Hannah's employer hires Clemons to find the victim's next of kin so the police can release the body for burial, but as he learns about the dead woman's past, which stretches back to the Lower East Side sweatshops of the 1930s, Clemons becomes obsessed with unearthing the decades-old secret that led to her death.
Customer ReviewsMost Helpful
By Bags on 03-10-14
The Past Explains the Present
Where does Flesh and Blood rank among all the audiobooks you’ve listened to so far?
Flesh and Blood ranks high amongst other audiobooks I've listened to. Unraveling mysteries from another time and solving a present day murder - what could be better?
What other book might you compare Flesh and Blood to and why?
A comparison can be made between Flesh and Blood and Streets of Fire. Mystery and history combined to tell the story of another era.
What about Ray Chase’s performance did you like?
Ray Chase navigated brilliantly amongst so many characters, languages, dialects and accents. His portrayal of the voices of the elderly characters was particularly moving. As someone who has worked with the very old, his interpretation is accurate and vital to understanding the range of emotions that are a part of living a very long life.
Was there a moment in the book that particularly moved you?
Without giving too much away, the suicide of the young girl, that resulted from a lie, was particulary heartwrenching.
Any additional comments?
If you like history mixed in with a murder mystery, this is the book for you. The narrator expertly guides you through an array of characters at a pace that is both pleasing and easy to follow.

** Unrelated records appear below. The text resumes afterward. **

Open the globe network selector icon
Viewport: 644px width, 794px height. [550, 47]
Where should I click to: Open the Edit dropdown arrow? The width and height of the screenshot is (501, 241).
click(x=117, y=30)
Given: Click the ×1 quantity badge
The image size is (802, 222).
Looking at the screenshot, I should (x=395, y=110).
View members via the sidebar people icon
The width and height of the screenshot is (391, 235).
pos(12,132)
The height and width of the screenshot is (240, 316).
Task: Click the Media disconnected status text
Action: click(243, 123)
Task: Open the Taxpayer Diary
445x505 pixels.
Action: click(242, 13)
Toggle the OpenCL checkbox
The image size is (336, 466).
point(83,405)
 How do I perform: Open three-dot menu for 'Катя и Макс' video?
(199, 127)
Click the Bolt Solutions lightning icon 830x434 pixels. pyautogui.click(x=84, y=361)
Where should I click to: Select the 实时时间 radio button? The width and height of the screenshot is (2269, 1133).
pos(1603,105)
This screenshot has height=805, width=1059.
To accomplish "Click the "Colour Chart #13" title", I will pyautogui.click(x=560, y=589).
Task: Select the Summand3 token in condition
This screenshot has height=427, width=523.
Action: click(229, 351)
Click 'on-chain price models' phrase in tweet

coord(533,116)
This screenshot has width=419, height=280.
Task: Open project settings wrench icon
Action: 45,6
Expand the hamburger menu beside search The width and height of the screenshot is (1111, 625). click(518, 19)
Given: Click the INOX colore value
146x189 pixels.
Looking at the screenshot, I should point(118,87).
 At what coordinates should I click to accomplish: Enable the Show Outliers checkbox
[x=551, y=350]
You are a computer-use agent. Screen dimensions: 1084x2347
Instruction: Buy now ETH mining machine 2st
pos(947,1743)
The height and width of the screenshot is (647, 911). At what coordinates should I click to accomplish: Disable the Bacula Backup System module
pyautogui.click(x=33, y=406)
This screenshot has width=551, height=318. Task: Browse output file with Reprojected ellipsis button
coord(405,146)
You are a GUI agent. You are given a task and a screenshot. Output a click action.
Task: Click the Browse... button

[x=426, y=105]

1 of 1 people found this review helpful
By Gary on 04-25-18
Good story, annoying narrator.
Like most of Thomas H. Cook's novels, this had mystery with attitude and character. The long meander toward the ending is more than half the fun.
Unfortunately, this reading by Ray Chase was a lot of work because I had to continually suppress my irritation at his inability to voice character. Frank Clemons was delivered in the voice of a disappointed zombie, his partner Farouk , a "giant Arab" was given the voice of a woman (if the point was that the character is gay, there are better ways...), and everyone else had vaguely stereotypical voices to indicate ethnicity, except that even Spanish characters sounded vaguely Jewish.
The reading detracted enough from my enjoyment that, although I would love to hear the third Frank Clemons novel, because Chase narrates it I'm going to buy the book instead.